▶ **WORK TO BE COMPLETED**
Write out word for word the lines from the one holding "Task: Open the home icon in sidebar" through the end of the data, and only those lines. Pictures stay out.

▶ **LISTED RECORDS**
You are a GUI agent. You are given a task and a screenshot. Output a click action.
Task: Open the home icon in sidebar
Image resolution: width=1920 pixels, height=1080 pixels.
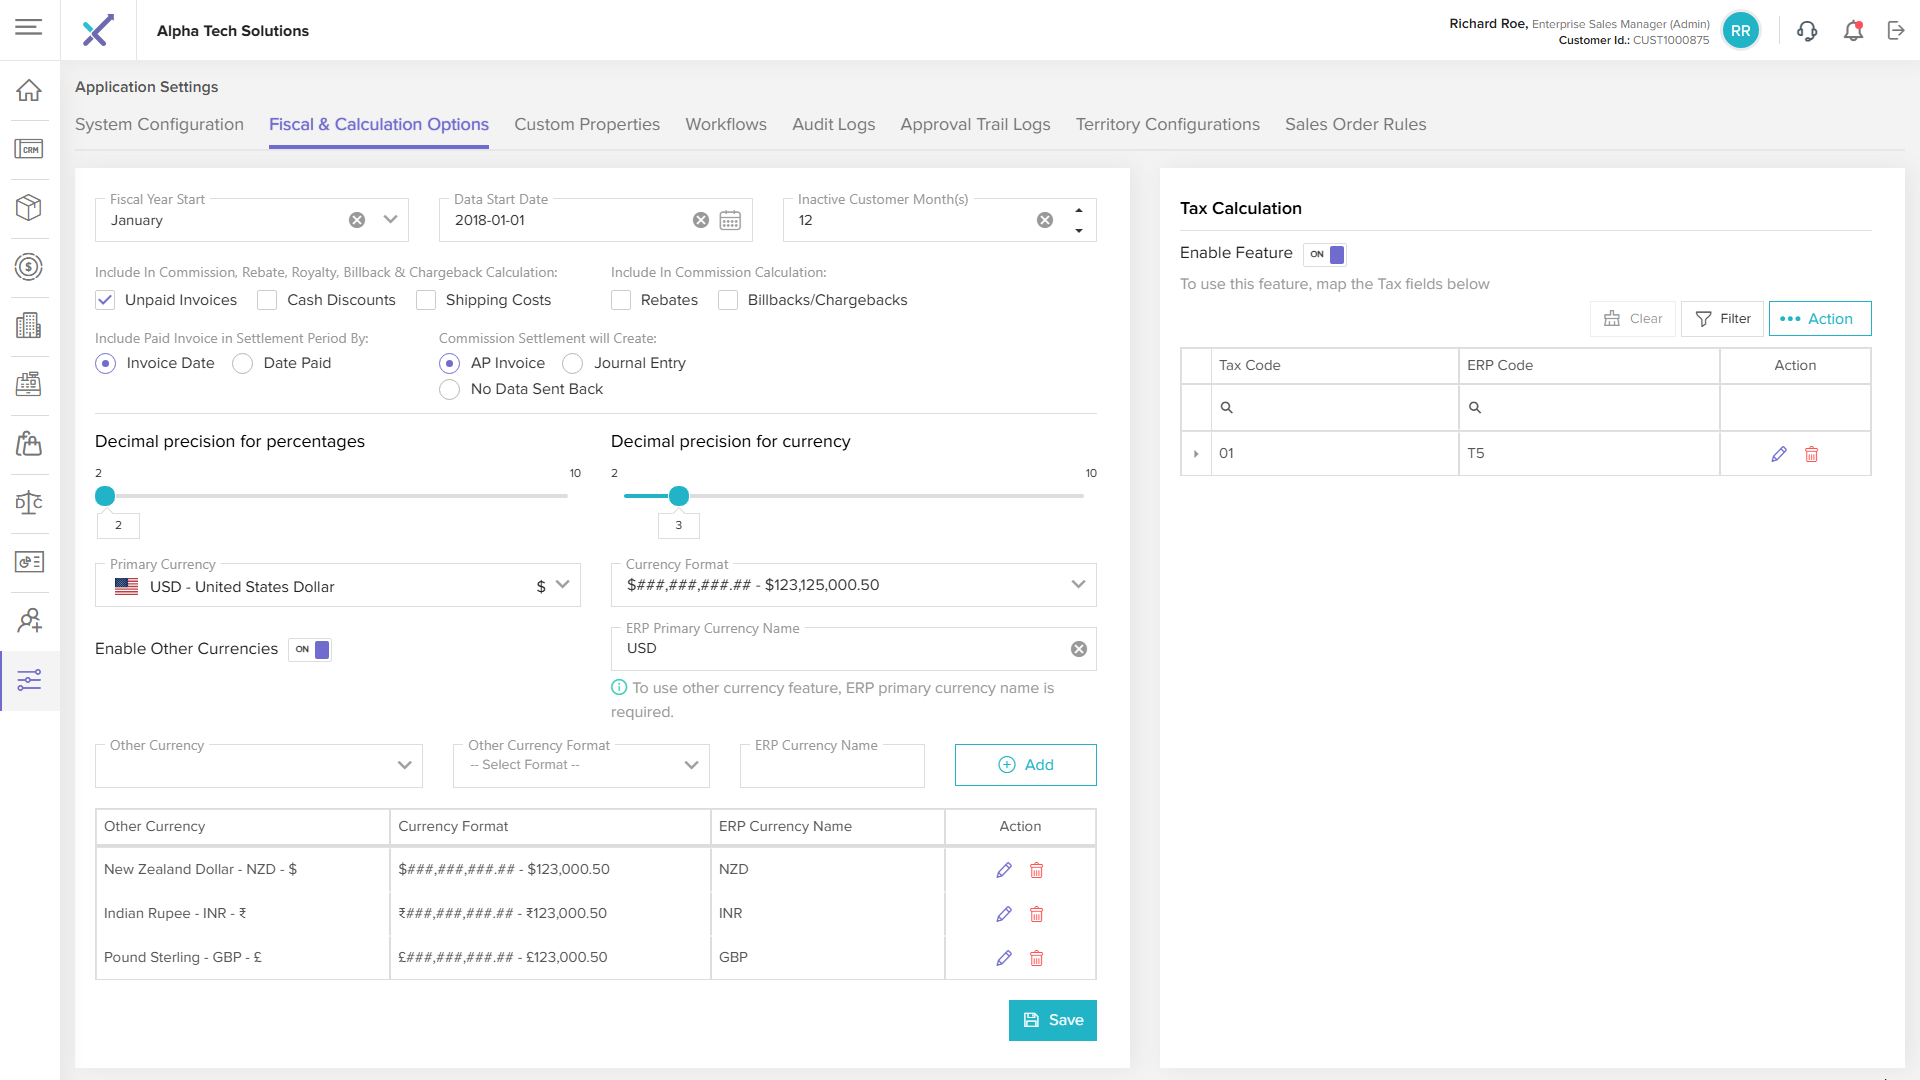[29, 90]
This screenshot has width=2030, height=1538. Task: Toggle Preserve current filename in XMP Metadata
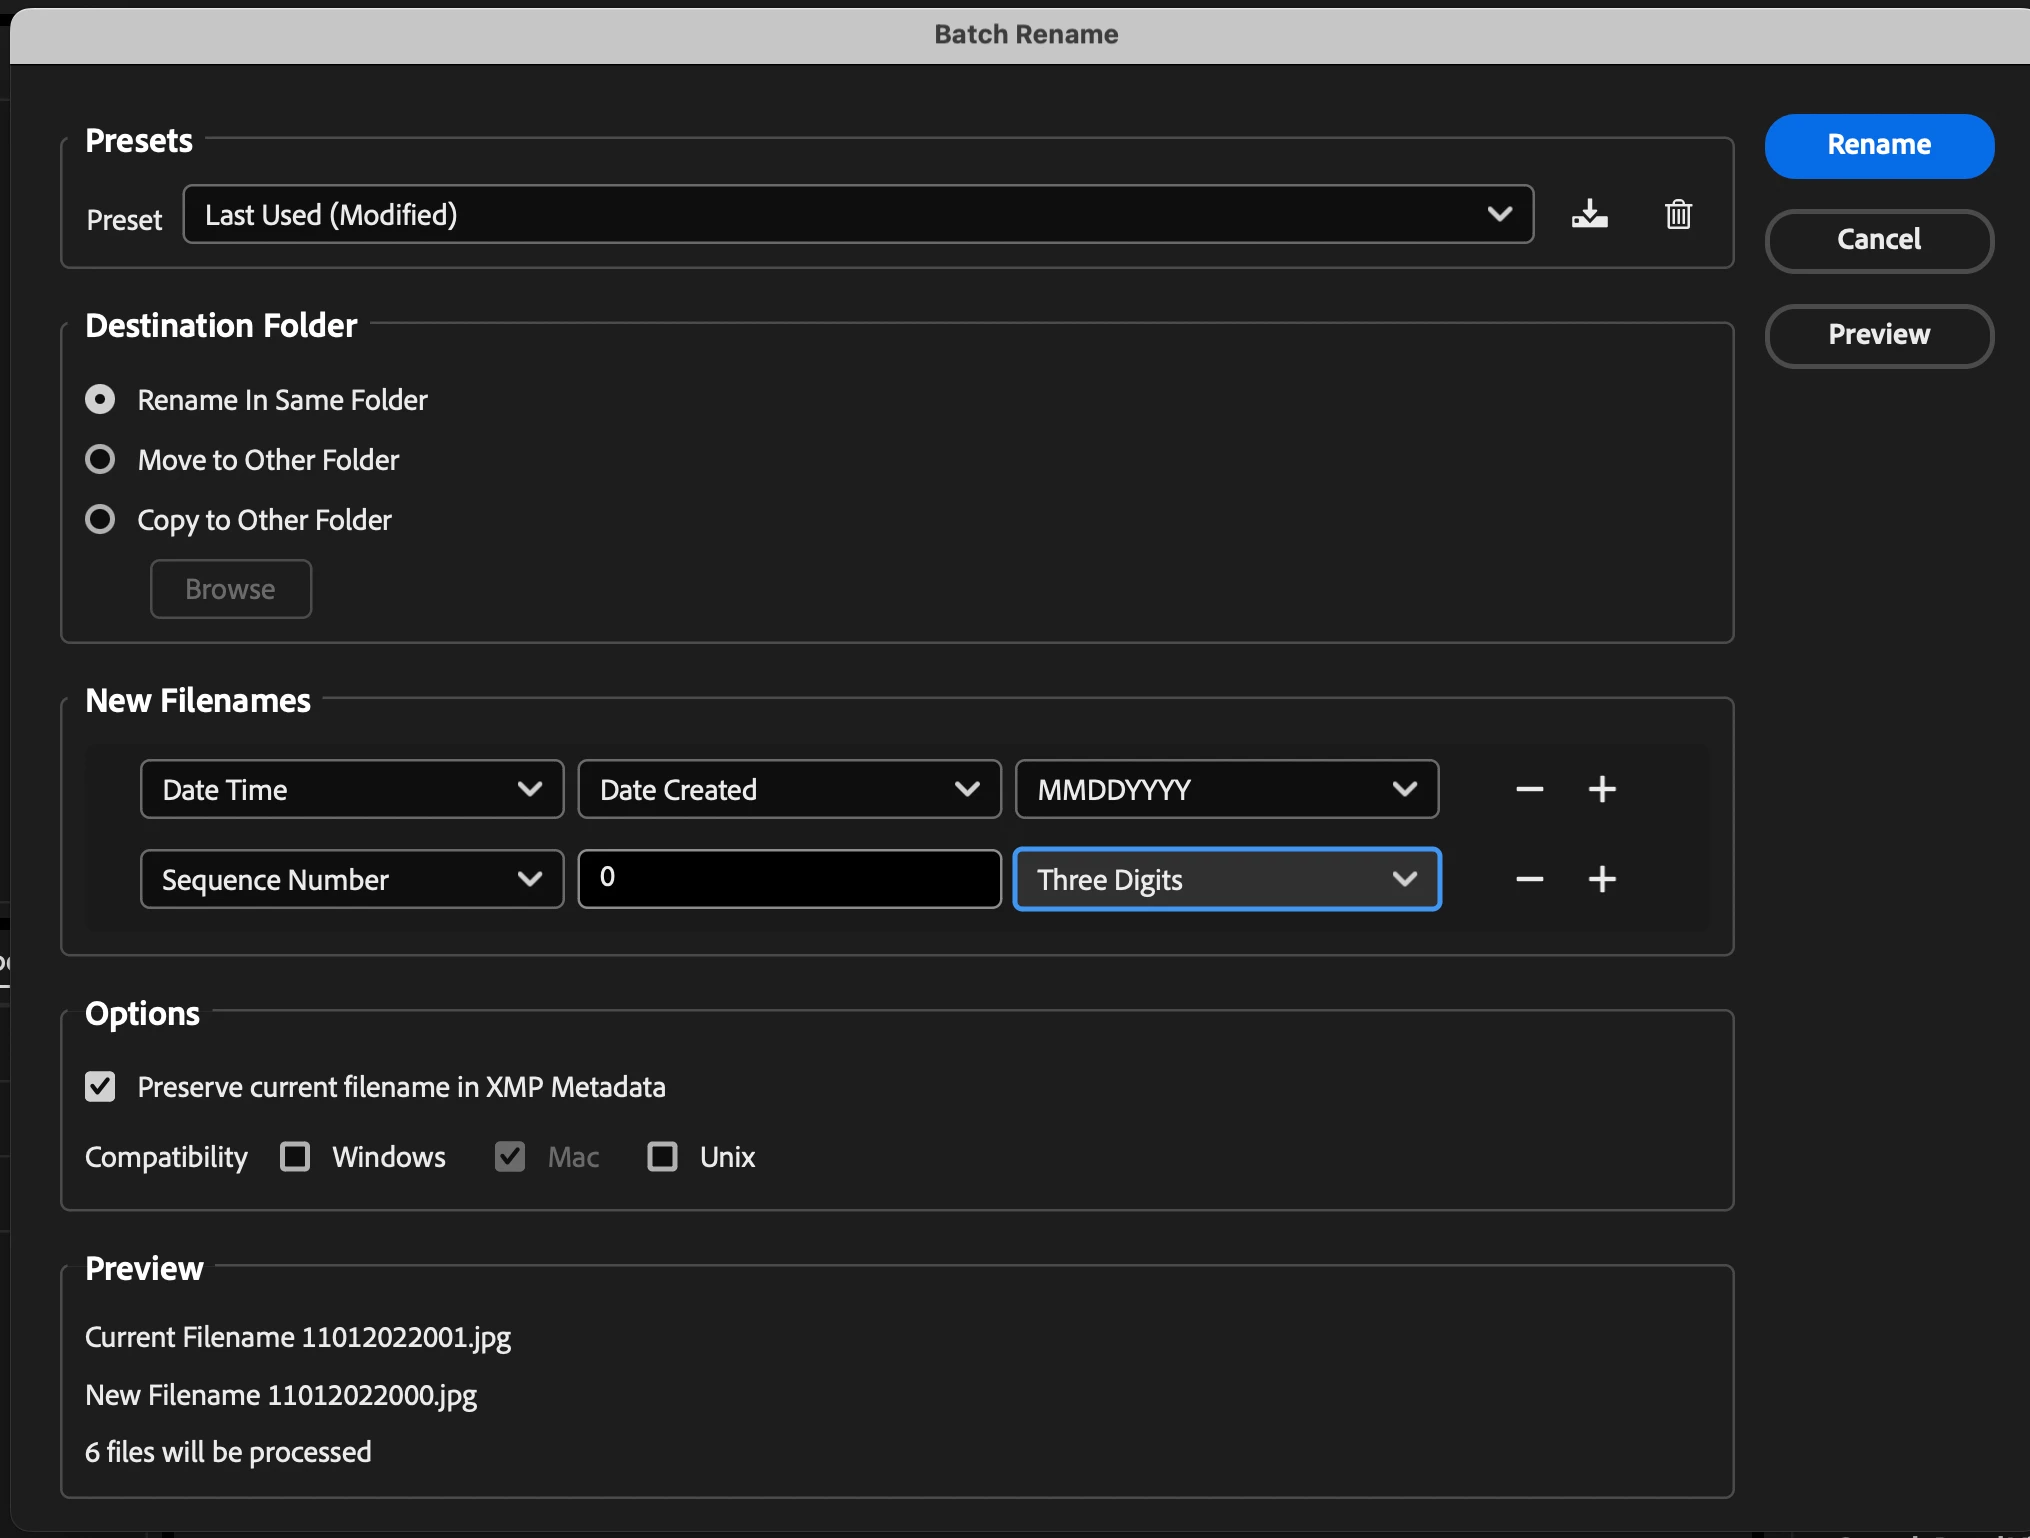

▶ **RESPONSE**
Task: Open the home icon in sidebar
Image resolution: width=1920 pixels, height=1080 pixels.
[29, 90]
This screenshot has width=2030, height=1538. Task: Toggle Preserve current filename in XMP Metadata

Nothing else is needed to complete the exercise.